Restate word for word the lines of the material below, from the line with "Zoe vs. the 100th Post (293, 569)" to the line with "The Drum Literary Magazine (280, 1307)", both lines included, and no others.

__________________________________________________

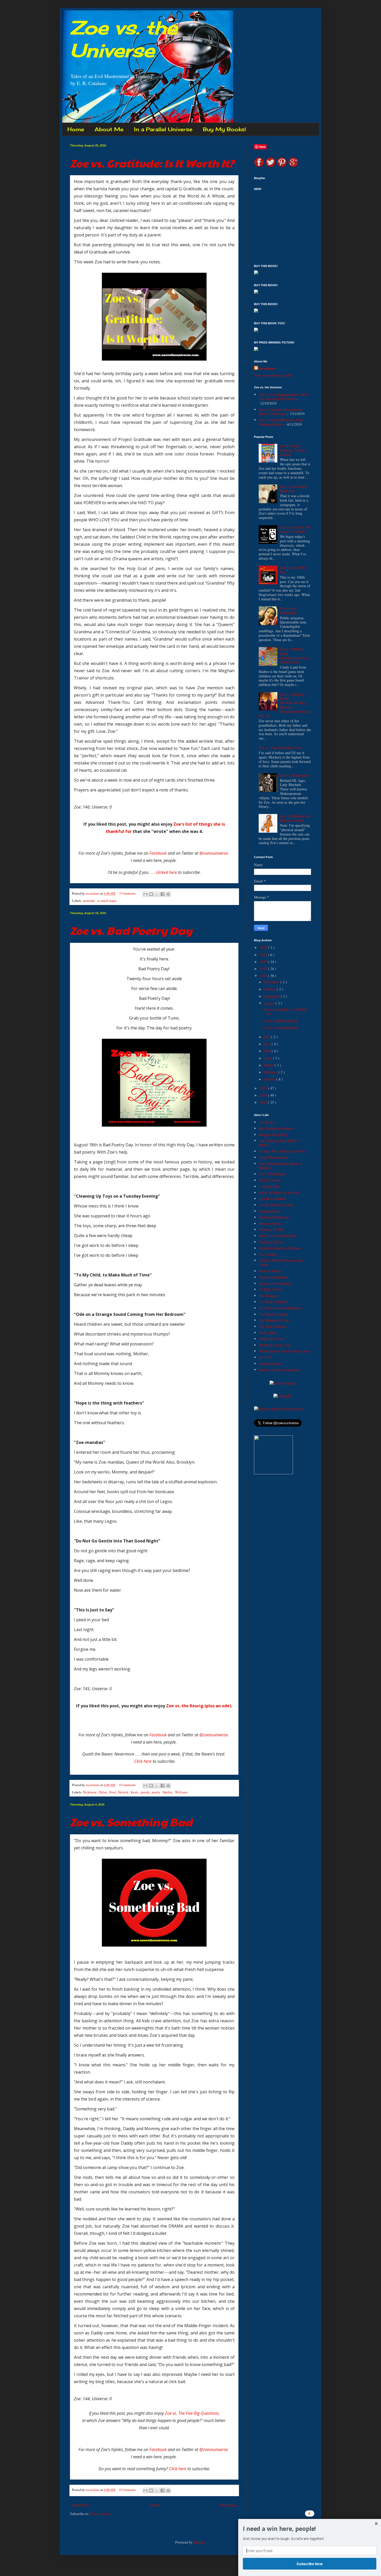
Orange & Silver (271, 1241)
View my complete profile (273, 375)
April (268, 1058)
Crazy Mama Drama (273, 1157)
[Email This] (145, 894)
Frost (113, 1792)
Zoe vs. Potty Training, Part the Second (293, 450)
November (272, 981)
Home (75, 129)
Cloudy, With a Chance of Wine (282, 1151)
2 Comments (127, 893)
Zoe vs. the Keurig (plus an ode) (198, 1706)
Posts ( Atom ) (101, 2513)
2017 (264, 968)
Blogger (199, 2542)
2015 (264, 1088)
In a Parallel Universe (163, 129)
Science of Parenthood (275, 1283)
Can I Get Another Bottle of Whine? (279, 1142)
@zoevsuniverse (213, 853)
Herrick (123, 1792)
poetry (156, 1792)
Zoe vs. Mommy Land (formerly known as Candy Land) (294, 655)
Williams (181, 1792)
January (270, 1079)
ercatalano (267, 368)
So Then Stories (270, 1289)
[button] (309, 2529)
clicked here (166, 872)
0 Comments (127, 1785)
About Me (109, 129)
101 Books (266, 1122)
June (268, 1043)
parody (145, 1792)
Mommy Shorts (270, 1223)
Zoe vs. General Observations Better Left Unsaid (280, 411)
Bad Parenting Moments (276, 1128)
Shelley (168, 1792)
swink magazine (270, 1363)
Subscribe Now (310, 2563)
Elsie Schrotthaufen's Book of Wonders (280, 1165)
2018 (264, 961)
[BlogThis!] (151, 894)
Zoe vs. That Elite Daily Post (280, 747)
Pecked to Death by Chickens (280, 1248)
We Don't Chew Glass (275, 1345)
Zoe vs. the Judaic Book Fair (293, 488)
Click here (143, 1761)
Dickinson (90, 1792)
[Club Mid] (282, 1396)
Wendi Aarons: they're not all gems (284, 1351)
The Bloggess (268, 1295)
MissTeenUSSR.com (274, 1217)
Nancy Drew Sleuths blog (277, 1235)
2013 (264, 1102)
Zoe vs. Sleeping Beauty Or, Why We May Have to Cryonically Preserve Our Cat (285, 705)
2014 (264, 1095)
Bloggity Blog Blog (273, 1134)
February (271, 1072)
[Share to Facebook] (162, 894)
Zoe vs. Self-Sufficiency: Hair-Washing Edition (281, 422)
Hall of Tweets (269, 1180)
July (267, 1036)
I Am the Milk (269, 1186)
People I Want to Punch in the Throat (281, 1262)
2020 (264, 947)
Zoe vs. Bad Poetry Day (131, 930)
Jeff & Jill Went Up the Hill (279, 1192)
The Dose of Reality (273, 1301)
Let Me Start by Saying (276, 1204)
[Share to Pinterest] (168, 894)
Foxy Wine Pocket (272, 1173)
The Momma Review (274, 1320)
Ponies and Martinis (273, 1277)
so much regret (107, 901)
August (270, 1003)
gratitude (89, 901)
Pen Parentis (268, 1254)
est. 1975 (265, 1357)
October (270, 989)
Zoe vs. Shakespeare (295, 775)
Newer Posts (80, 2505)
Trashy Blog (268, 1332)
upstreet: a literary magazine (279, 1369)
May (268, 1050)
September (272, 996)
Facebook (158, 853)
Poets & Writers (270, 1270)
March (269, 1065)
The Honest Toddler (273, 1314)
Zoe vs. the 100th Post (293, 569)
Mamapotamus (269, 1211)
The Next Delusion (272, 1326)
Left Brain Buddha (272, 1198)
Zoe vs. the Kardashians (289, 610)
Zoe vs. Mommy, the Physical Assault (295, 818)
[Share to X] (156, 894)
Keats (135, 1792)
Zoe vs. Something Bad (131, 1821)
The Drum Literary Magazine (280, 1307)
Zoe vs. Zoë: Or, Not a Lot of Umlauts (295, 529)
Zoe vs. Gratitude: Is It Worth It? (152, 163)
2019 (264, 954)
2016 (264, 975)
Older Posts (228, 2505)
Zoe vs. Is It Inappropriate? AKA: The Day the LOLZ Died (284, 396)
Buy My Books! (224, 129)
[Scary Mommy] (282, 1383)
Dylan (103, 1792)
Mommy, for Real (272, 1229)
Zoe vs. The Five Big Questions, (192, 2413)
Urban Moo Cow (271, 1338)
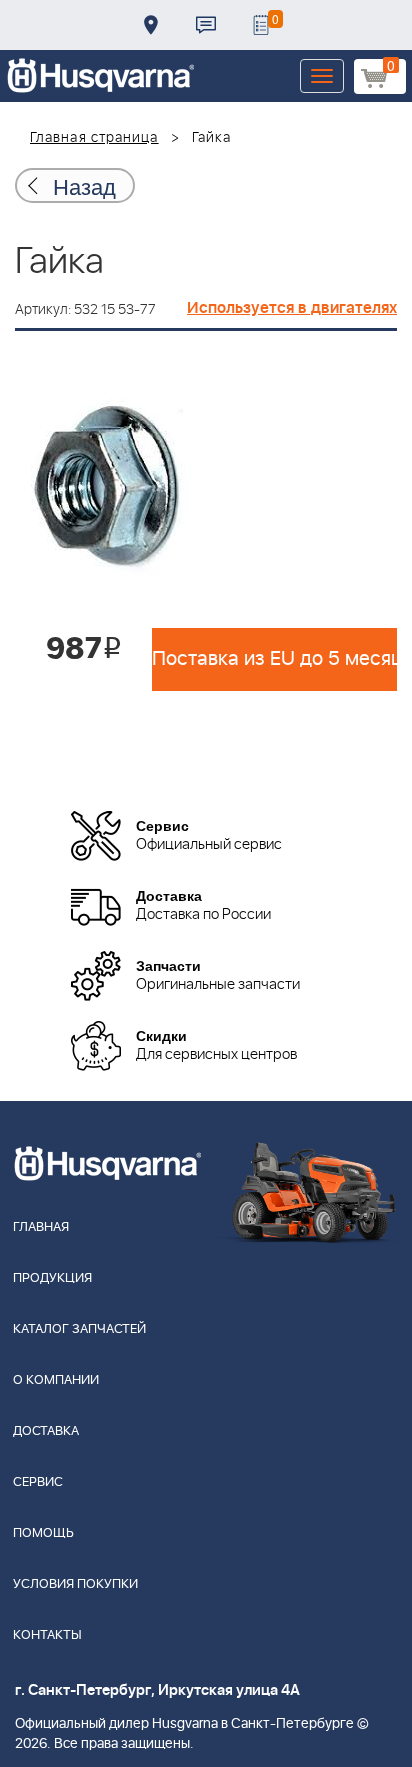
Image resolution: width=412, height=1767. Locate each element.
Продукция (52, 1278)
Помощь (43, 1533)
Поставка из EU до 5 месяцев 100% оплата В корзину (274, 659)
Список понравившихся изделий (261, 25)
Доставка (151, 25)
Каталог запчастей (79, 1329)
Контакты (206, 25)
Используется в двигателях (292, 308)
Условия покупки (75, 1584)
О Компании (56, 1380)
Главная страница (94, 138)
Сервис (38, 1482)
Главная (41, 1227)
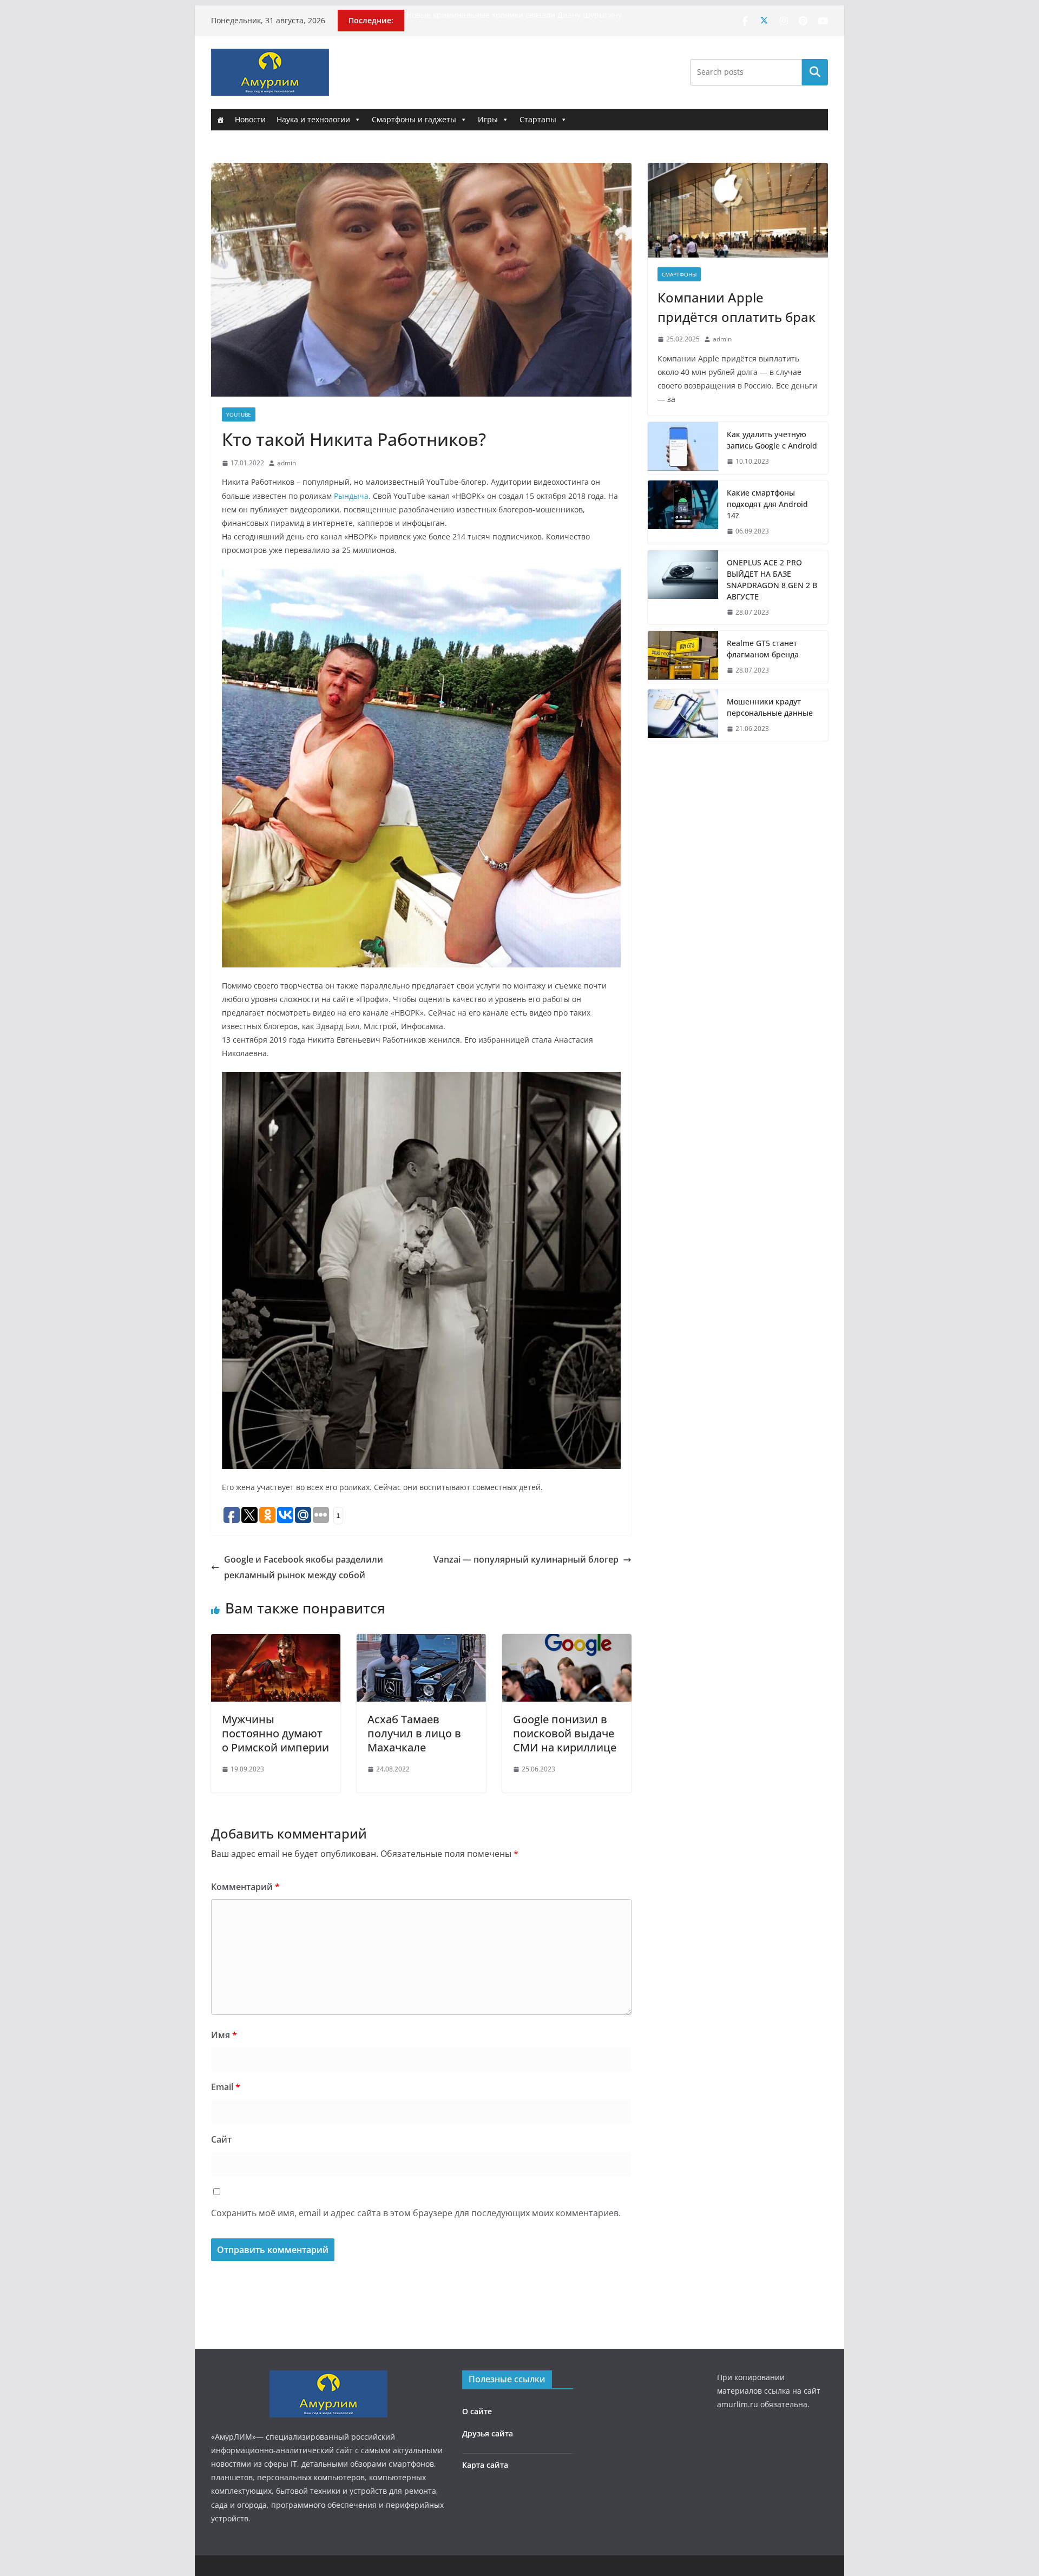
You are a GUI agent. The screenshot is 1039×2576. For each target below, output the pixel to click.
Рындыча (351, 496)
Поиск (815, 72)
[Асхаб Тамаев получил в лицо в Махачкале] (421, 1642)
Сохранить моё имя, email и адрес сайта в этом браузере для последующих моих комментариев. (416, 2213)
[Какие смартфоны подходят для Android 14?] (683, 512)
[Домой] (220, 119)
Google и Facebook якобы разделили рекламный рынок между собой (303, 1567)
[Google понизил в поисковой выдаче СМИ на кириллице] (567, 1642)
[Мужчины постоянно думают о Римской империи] (275, 1642)
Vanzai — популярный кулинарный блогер (526, 1559)
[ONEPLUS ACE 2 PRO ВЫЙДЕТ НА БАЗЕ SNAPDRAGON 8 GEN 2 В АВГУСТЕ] (683, 587)
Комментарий (245, 1887)
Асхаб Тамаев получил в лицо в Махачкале (414, 1733)
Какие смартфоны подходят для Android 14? (767, 504)
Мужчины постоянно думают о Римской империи (275, 1733)
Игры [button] (488, 119)
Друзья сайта (487, 2433)
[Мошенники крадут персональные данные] (683, 715)
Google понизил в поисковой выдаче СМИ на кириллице (564, 1733)
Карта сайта (485, 2465)
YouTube (238, 414)
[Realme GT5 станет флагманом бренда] (683, 657)
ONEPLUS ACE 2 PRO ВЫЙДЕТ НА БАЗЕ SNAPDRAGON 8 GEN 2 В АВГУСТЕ (772, 579)
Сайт (221, 2139)
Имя (224, 2035)
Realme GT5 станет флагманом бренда (763, 649)
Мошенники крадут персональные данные (770, 707)
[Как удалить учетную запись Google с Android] (683, 448)
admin (286, 462)
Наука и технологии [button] (313, 119)
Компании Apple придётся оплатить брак (736, 307)
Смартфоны (679, 274)
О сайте (477, 2411)
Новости (250, 119)
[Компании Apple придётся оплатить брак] (738, 210)
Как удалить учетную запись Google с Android (772, 440)
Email (225, 2087)
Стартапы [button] (538, 119)
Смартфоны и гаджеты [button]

__________________________________________________

_Solution to this task_
Zoe vs. the 100th Post (293, 569)
Mamapotamus (269, 1211)
The Next Delusion (272, 1326)
Left Brain Buddha (272, 1198)
Zoe vs. the Kardashians (289, 610)
Zoe vs. Mommy, the Physical Assault (295, 818)
[Share to X] (156, 894)
Keats (135, 1792)
Zoe vs. Something Bad (131, 1821)
The Drum Literary Magazine (280, 1307)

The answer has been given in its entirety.